What is needed:
The answer must be a word-for-word copy of the records below, with every picture left out.

═════ Data provided

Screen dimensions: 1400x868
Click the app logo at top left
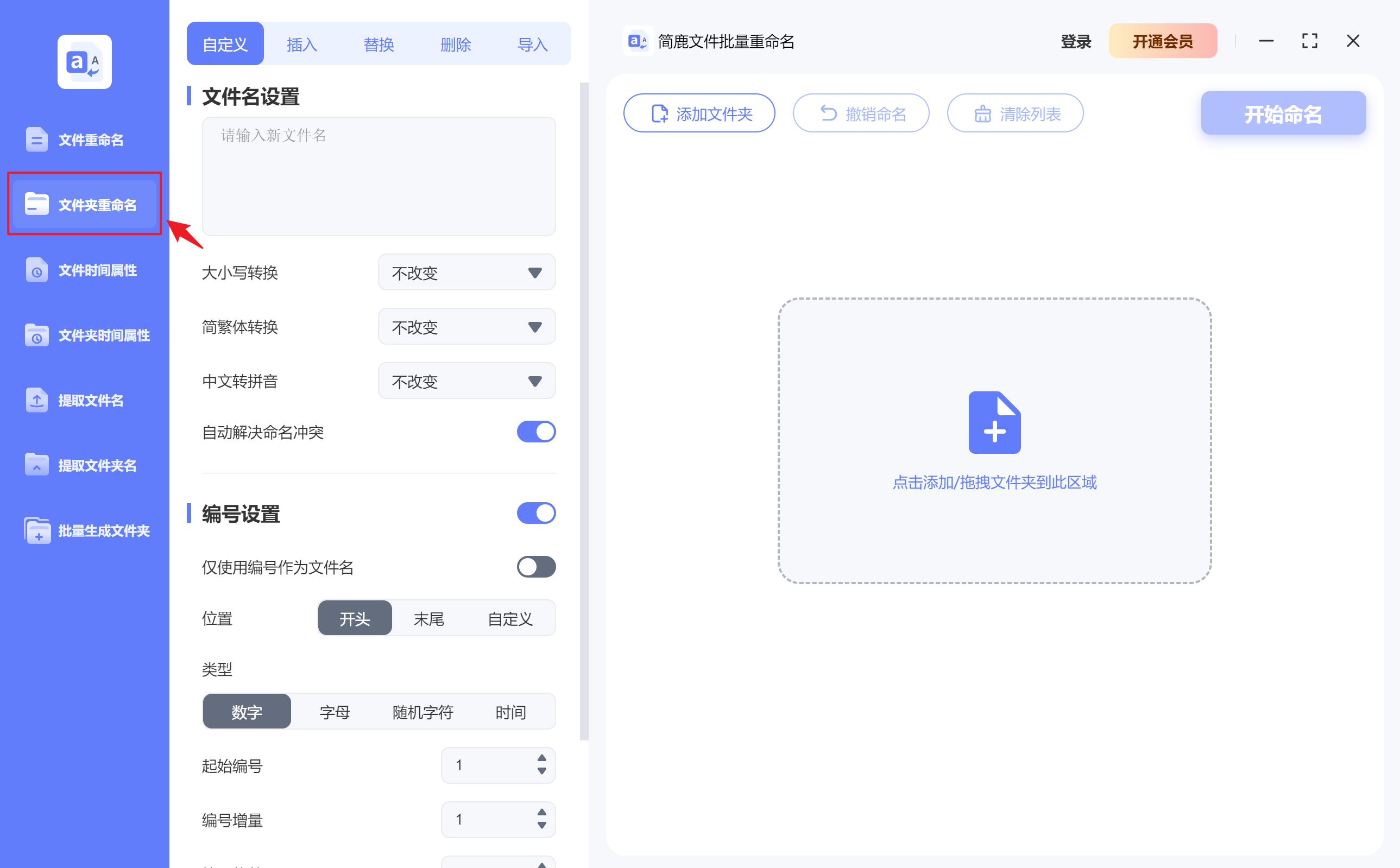[84, 61]
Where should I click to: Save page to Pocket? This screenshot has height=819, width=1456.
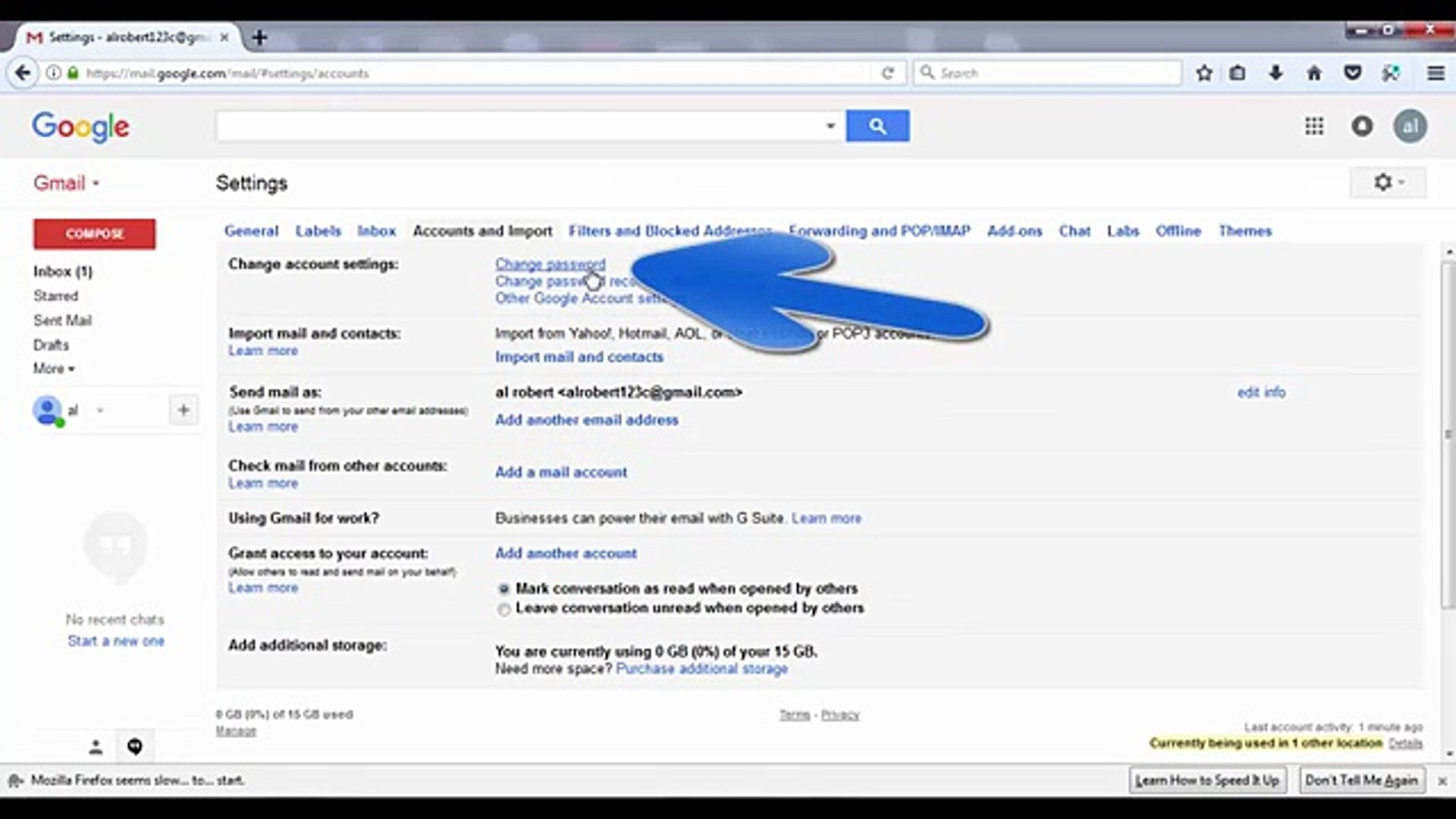pos(1354,73)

══════════

Response to the task:
Screen dimensions: 1400x868
Click the app logo at top left
[84, 61]
Where should I click to: Save page to Pocket? This screenshot has height=819, width=1456.
pos(1354,73)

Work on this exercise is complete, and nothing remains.